Mais tout a changé en septembre 2006, lorsque les hommes d’Ahmadinejad ont véritablement repris le pouvoir à leurs prédécesseurs réformateurs au sein des ministères du pays. Je n’avais plus en face de moi des employés du Ministère de la Culture, mais des agents des Services secrets à l’esprit étroit et formaté, qui m’ont accusé d’être payé par le gouvernement français pour diaboliser et faire tomber le Régime iranien. Sans l’ombre d’une hésitation, ils m’ont retiré ma carte de presse. J’ai eu beau leur répondre qu’étant bi-national, je n’avais aucun intérêt à diaboliser l’un de mes deux pays, ils n’ont rien voulu entendre.

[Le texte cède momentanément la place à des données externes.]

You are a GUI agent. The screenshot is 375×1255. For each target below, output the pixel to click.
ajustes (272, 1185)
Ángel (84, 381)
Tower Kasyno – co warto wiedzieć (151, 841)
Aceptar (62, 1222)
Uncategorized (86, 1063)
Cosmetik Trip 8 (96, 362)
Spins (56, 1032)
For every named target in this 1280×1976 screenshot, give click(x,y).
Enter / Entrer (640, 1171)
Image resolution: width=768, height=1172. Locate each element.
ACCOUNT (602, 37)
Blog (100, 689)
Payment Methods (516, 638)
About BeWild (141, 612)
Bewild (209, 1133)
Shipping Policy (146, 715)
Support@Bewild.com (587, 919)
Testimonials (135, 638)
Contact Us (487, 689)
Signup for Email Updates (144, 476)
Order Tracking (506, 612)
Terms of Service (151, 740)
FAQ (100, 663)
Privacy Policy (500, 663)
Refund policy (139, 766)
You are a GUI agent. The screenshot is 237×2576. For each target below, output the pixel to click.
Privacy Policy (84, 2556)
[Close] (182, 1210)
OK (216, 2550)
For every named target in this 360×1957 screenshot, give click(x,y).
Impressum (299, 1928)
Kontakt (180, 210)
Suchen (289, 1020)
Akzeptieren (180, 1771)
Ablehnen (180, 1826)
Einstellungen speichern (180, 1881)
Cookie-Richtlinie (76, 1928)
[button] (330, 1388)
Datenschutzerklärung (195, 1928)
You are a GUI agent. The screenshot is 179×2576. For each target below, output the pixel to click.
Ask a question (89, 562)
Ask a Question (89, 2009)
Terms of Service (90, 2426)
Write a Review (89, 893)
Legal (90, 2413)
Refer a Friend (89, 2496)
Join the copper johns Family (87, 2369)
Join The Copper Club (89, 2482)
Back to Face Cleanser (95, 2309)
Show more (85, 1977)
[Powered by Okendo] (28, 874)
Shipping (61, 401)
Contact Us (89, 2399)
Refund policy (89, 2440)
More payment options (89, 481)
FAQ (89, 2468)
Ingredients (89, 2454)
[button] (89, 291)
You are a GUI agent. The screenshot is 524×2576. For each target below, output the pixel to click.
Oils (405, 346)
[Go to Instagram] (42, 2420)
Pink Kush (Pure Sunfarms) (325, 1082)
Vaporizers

Juillet 2007, après des « entrevues  » répétées chez mes amis des services secrets, c’est la mort dans l’âme que j’ai été forcé de quitter l’Iran. Cela fait trois ans que je n’y ai pas remis les pieds. Et j’en souffre énormément, car l’Iran se vit, se sent, se rit, et se pleure au quotidien. « L’Iran est ton pays, tu peux t’y rendre quand tu veux », m’a-t-on depuis affirmé à plusieurs reprises à l’ambassade d’Iran à Paris. Mais à chaque fois, un simple coup de téléphone passé à des amis du Ministère de la Culture me fait comprendre que je ne peux y retourner en tant que journaliste. Mon pays oui, mais pas pour y exercer mon métier. Surtout que l’Iran ne reconnaît pas la double nationalité, et qu’avec un passeport iranien, je peux me rendre en Iran quand bon me semble, mais que je ne suis plus du tout sûr d’en revenir. Pourtant, à mon retour en France, et malgré l’aggravation de la situation politique et économique du pays, nombreux sont mes amis iraniens qui au téléphone me reprochent les déclarations du ministre français des affaires étrangères Bernard Kouchner qui a parlé de « guerre » face à l’Iran. S’ils souffrent, les Iraniens n’en restent pas moins fiers. Voilà pourquoi une invasion de l’Iran, hypothèse désormais lointaine, servirait sur un plateau les ultraconservateurs au pouvoir pour ressouder la population derrière eux.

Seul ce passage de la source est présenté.